Vitek C R, Breiman R F, Ksiazek T G, Rollin P E, McLaughlin J C, Umland E T, Nolte K B, Loera A, Sewell C M, Peters C J
National Immunization Program, Centers for Disease Control and Prevention, Atlanta, Georgia 30333, USA.
Clin Infect Dis. 1996 May;22(5):824-6. doi: 10.1093/clinids/22.5.824.

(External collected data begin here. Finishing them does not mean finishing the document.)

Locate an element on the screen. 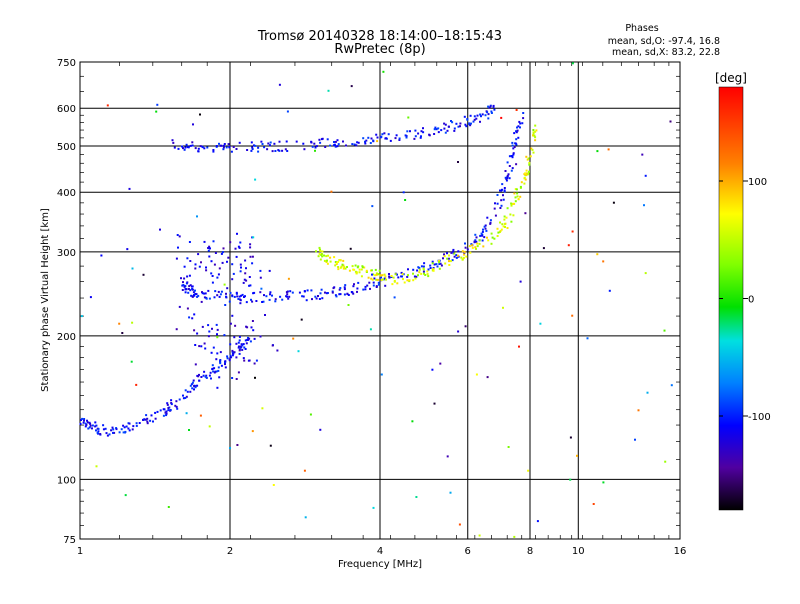  x-tick-label: 10 is located at coordinates (578, 552).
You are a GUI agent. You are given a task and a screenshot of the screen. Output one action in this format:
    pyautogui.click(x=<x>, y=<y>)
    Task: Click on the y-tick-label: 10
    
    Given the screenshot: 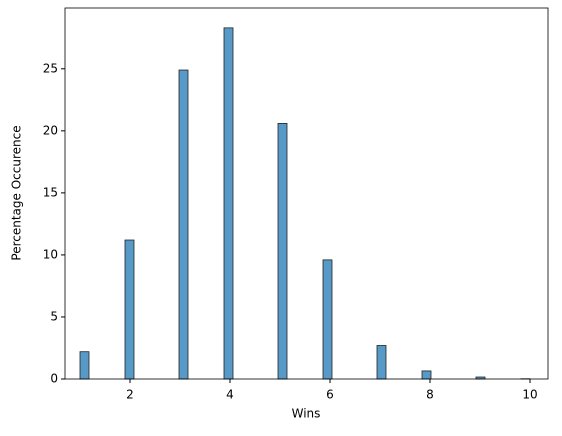 What is the action you would take?
    pyautogui.click(x=50, y=254)
    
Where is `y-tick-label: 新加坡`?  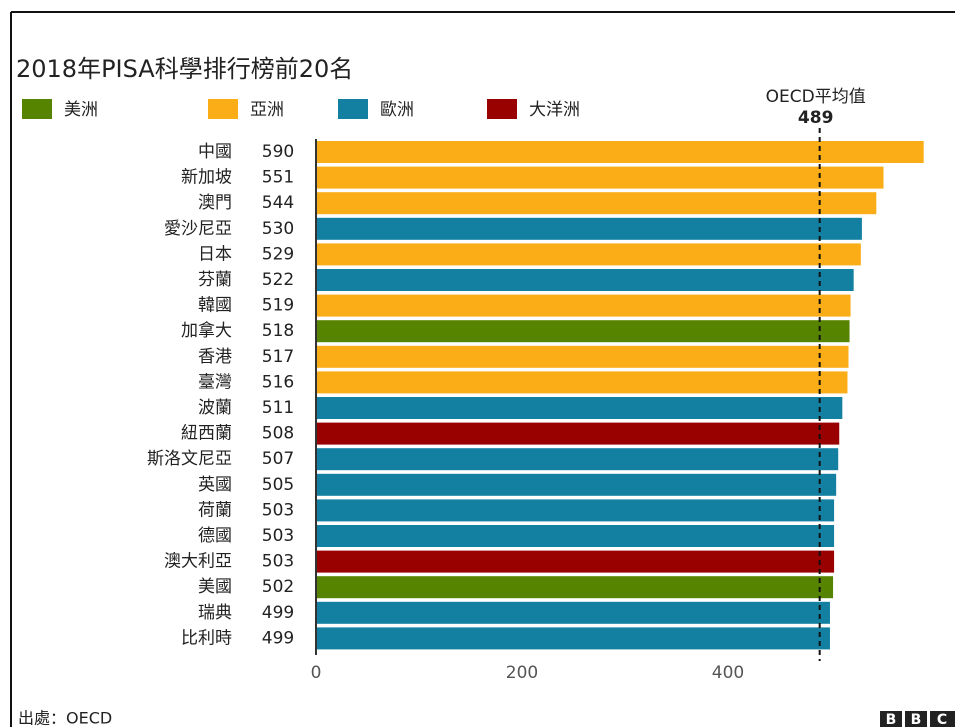
y-tick-label: 新加坡 is located at coordinates (206, 178).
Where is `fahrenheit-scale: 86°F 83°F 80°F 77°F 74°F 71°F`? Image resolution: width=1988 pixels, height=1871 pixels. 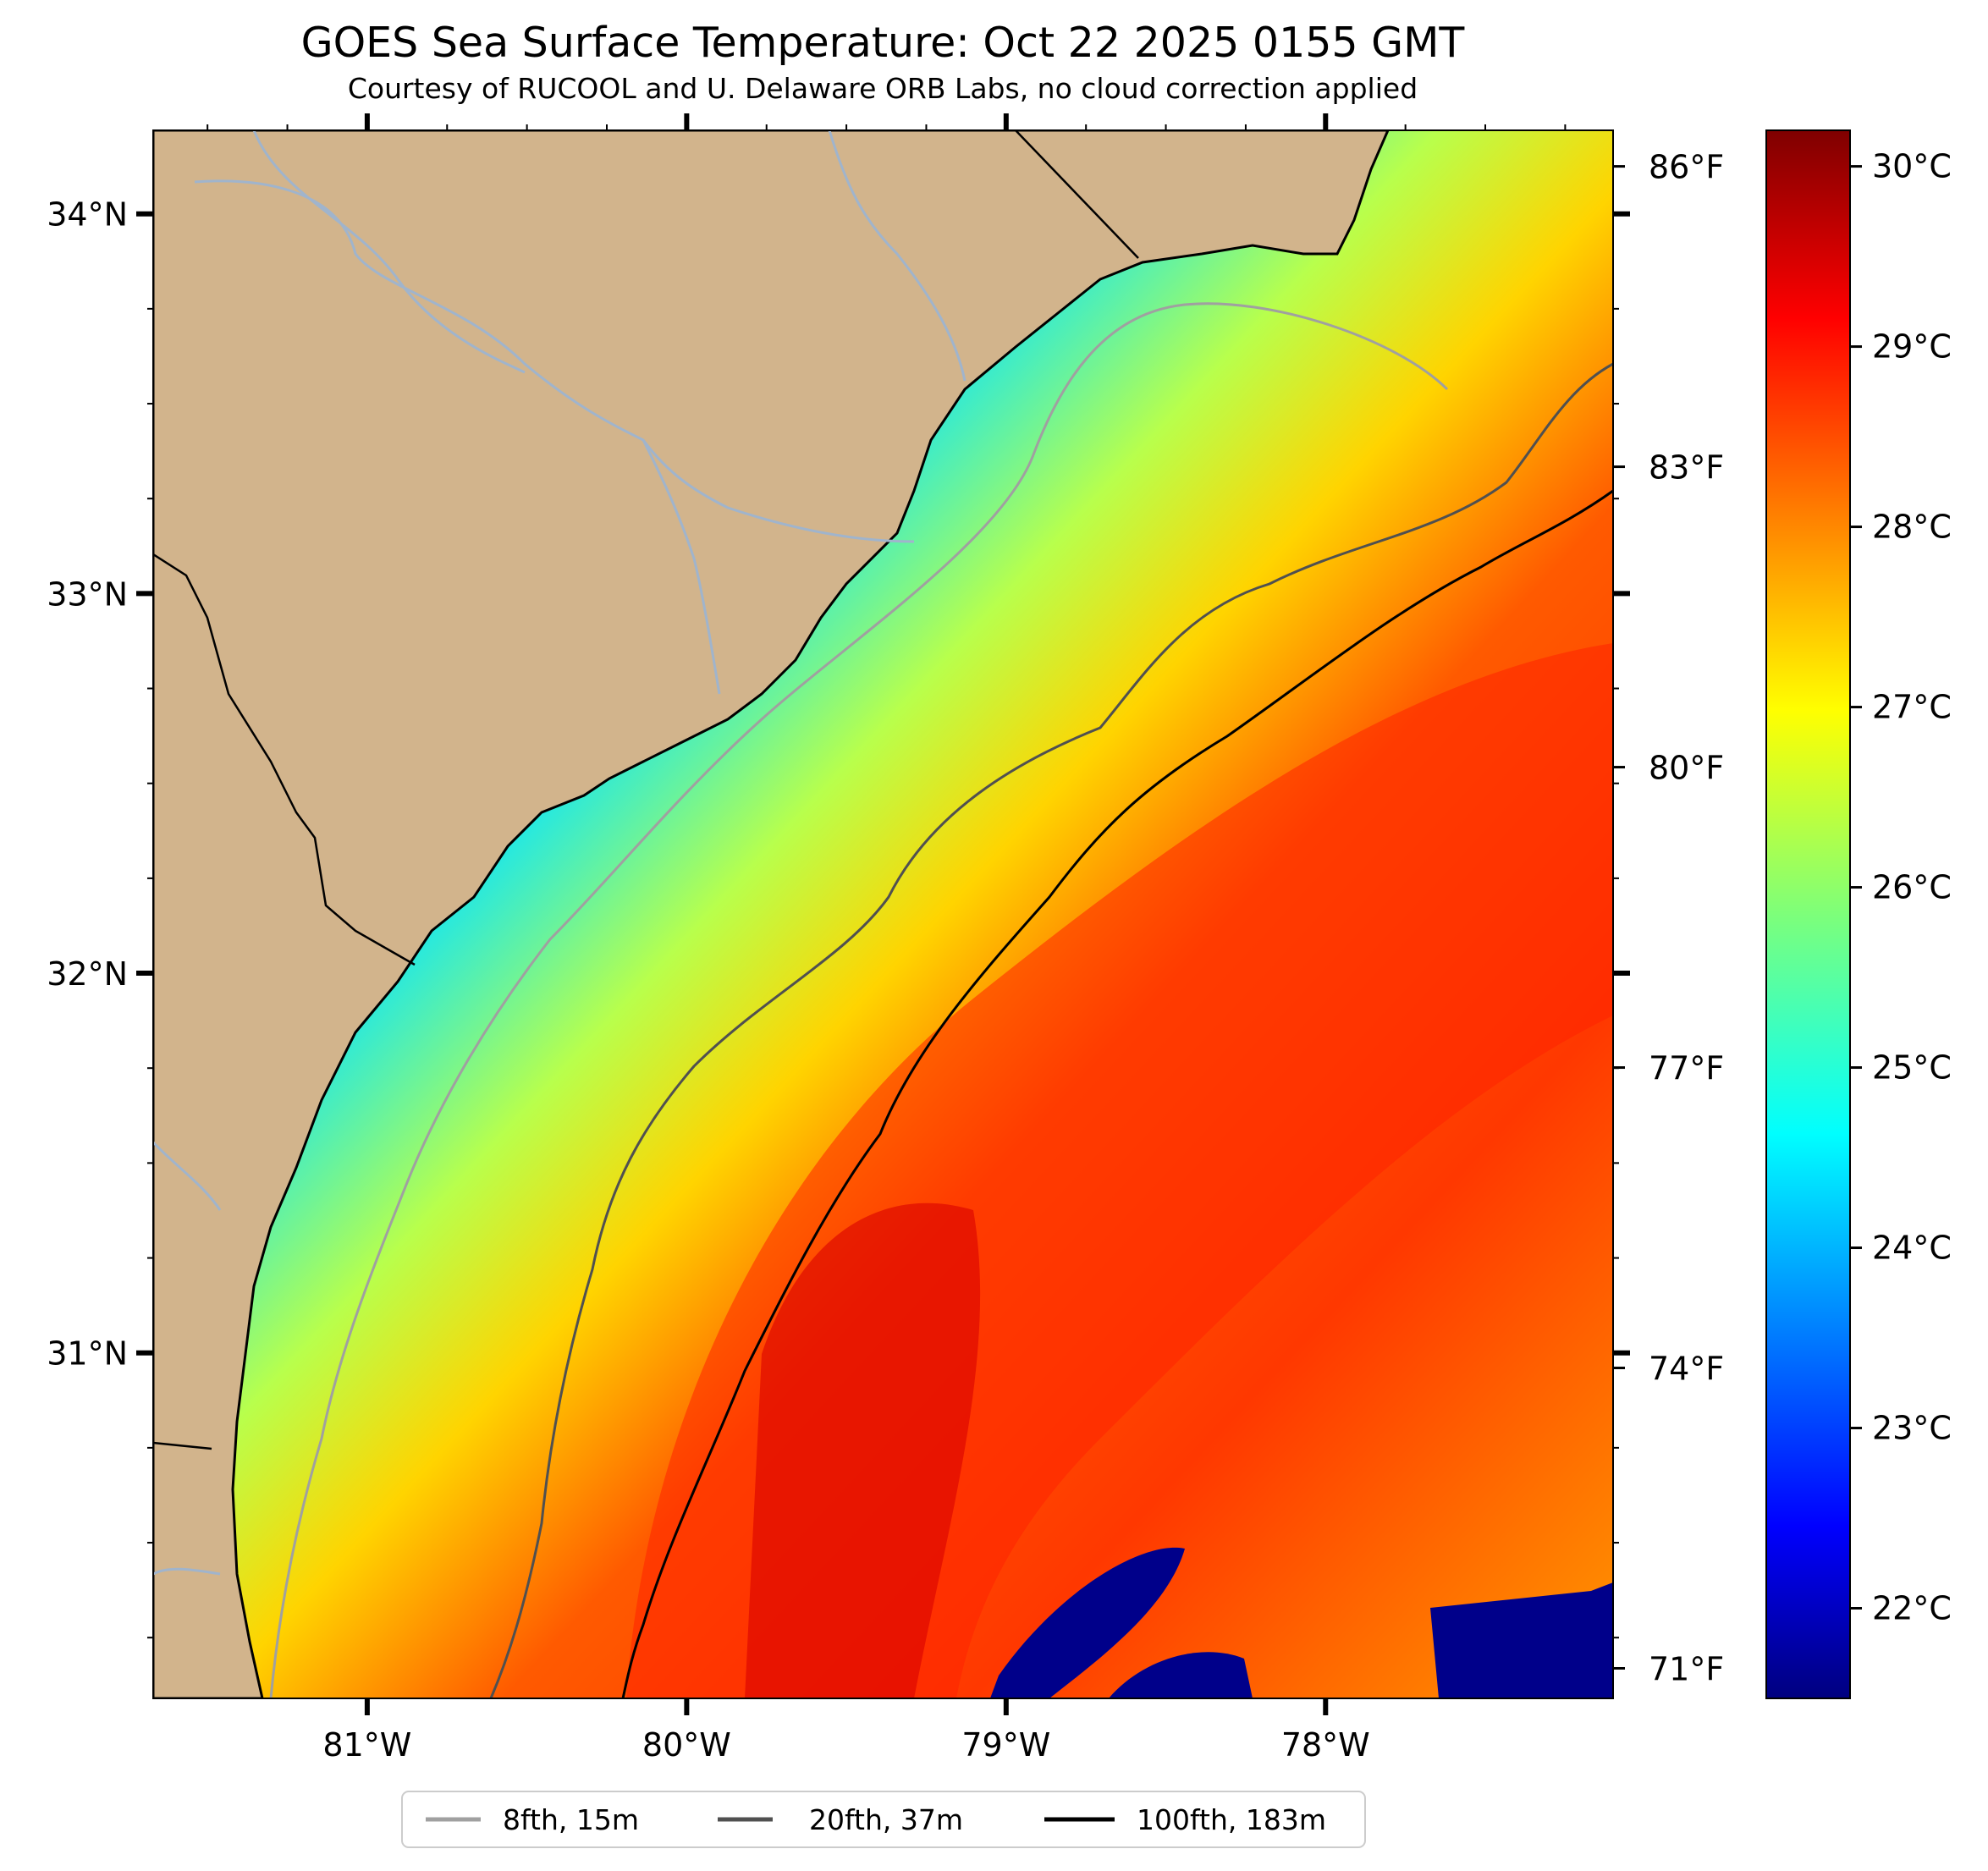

Unusual, primarily pulmonary, manifestations of hantaviral illness occurring in the southwestern United States raised the possibility of person-to-person transmission of a recently recognized hantavirus, Sin Nombre virus. To determine whether such transmission had occurred among health care workers (HCWs) exposed to patients with confirmed hantavirus pulmonary syndrome, we evaluated HCWs who had cared for patients with hantavirus pulmonary syndrome or who had processed specimens from these patients. Information about exposure to these patients and about recent illnesses was obtained via a standardized questionnaire. Serum specimens were tested for IgM and IgG antibodies to hantaviruses with use of ELISAs. Of the 396 HCWs, 266 (67%) reported that they had been exposed to patients with hantavirus pulmonary syndrome or to their body fluids or that they had processed laboratory specimens from these patients. Although 108 (27%) of the HCWs reported fever, myalgias, or respiratory illnesses during the 3 months before the serum specimens were obtained, hantavirus antibodies were not detected in any HCW. These data suggest that person-to-person transmission of Sin Nombre virus is unlikely to occur in health care settings.
在美国西南部出现的汉坦病毒病的异常、主要为肺部的表现,引发了一种最近确认的汉坦病毒——辛诺柏病毒人际传播的可能性。为了确定在接触确诊汉坦病毒肺综合征患者的医护人员中是否发生了这种传播,我们评估了曾护理过汉坦病毒肺综合征患者或处理过这些患者标本的医护人员。通过标准化问卷获取了有关接触这些患者以及近期疾病的信息。使用酶联免疫吸附测定法检测血清标本中针对汉坦病毒的IgM和IgG抗体。在396名医护人员中,266名(67%)报告称他们曾接触过汉坦病毒肺综合征患者或其体液,或者处理过这些患者的实验室标本。尽管108名(27%)医护人员报告在获取血清标本前的3个月内出现发热、肌痛或呼吸道疾病,但在任何医护人员中均未检测到汉坦病毒抗体。这些数据表明,辛诺柏病毒在医疗环境中不太可能发生人际传播。